J. Kwieciński: Historycznie dobre wyniki finansowe grupy kapitałowej PGNiG
Wyniki finansowe PGNiG za I półrocze i II kwartał 2020 r. były najlepszymi wynikami polskiej spółki w historii GPW – ocenił prezes spółki Jerzy Kwieciński. Jak podkreślił, wygrany arbitraż z Gazpromem nie był jedynym, pozytywnym czynnikiem.

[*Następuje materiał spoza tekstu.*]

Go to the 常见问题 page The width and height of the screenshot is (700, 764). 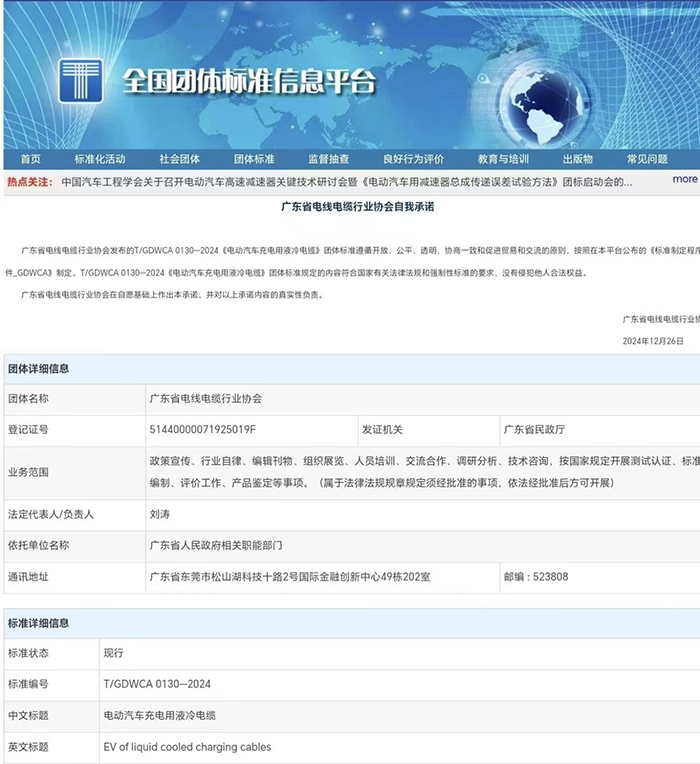point(647,159)
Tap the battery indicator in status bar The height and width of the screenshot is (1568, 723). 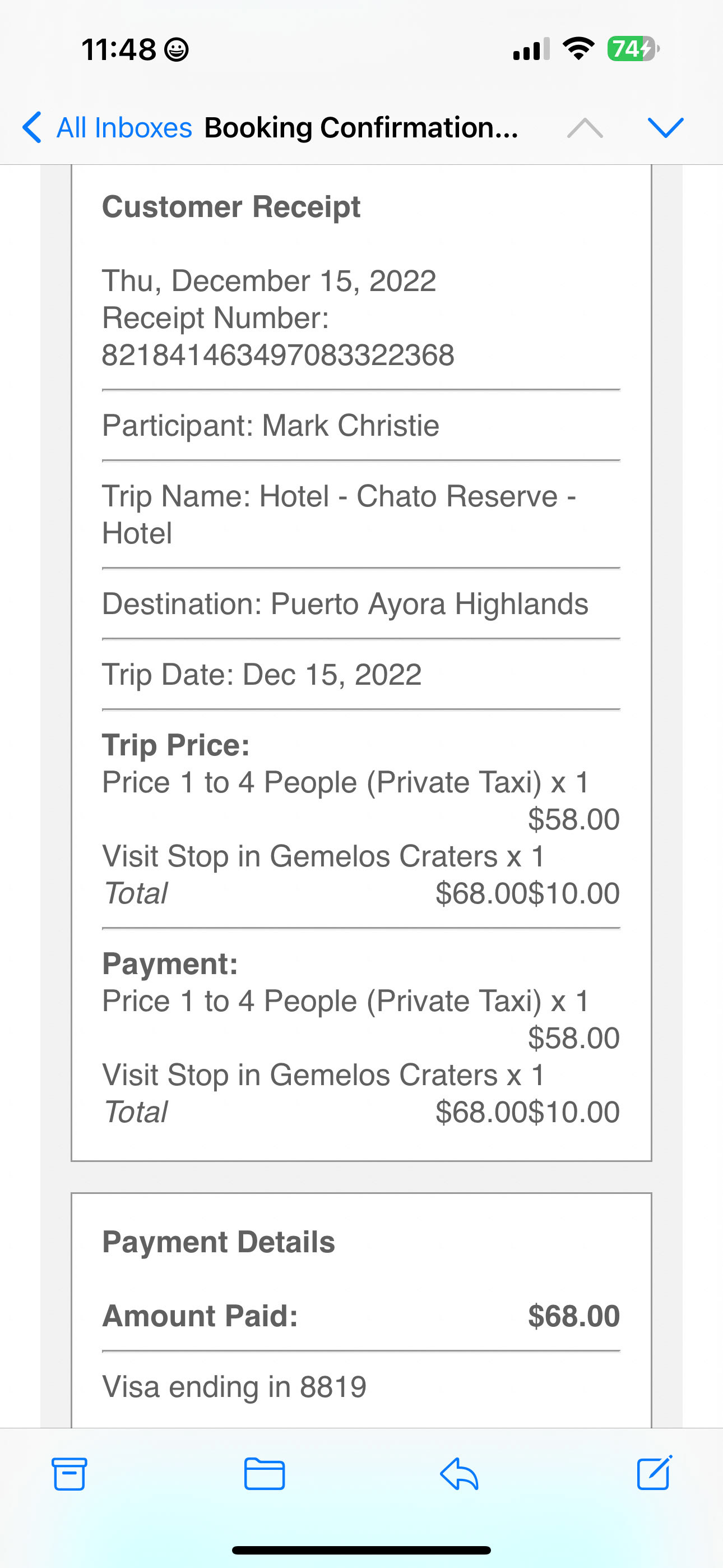633,49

Jerzy Kwieciński stwierdził podczas konferencji wynikowej, że rezultaty Grupy Kapitałowej PGNiG są tak dobre, że zostaną przebite dopiero przez nowy podmiot, który powstanie z połączenia spółki z PKN Orlen.
https://twitter.com/GK_PGNiG/status/1296392878206464000
„Tak jak polska gospodarka i polski rząd świetnie sobie radzą w trudnych warunkach kryzysu i pandemii, tak samo nasza spółka, mimo że działa w sektorze przeżywającym bardzo trudne chwile, dobrze sobie radzi” – stwierdził Jerzy Kwieciński.
Prezes #PGNiG @JerzyKwiecinski: "GK PGNiG zanotowała rekordowe wzrosty wyników w I pół. 2020 r. Jednocześnie osiągnęliśmy najlepsze wyniki finansowe spośród raportowanych za półrocze i kwartał przez 🇵🇱 spółki giełdowe, w historii warszawskiej @GPW_WSExchange". #PGNiG_wyniki pic.twitter.com/IglBnK4s4o
— PGNiG (@GK_PGNiG) August 20, 2020
Jak wskazał, koszty operacyjne PGNiG spadły o 36 proc., co jest w dużej mierze efektem skutecznego wdrożenia wyroku arbitrażu z Gazpromem w II kwartale.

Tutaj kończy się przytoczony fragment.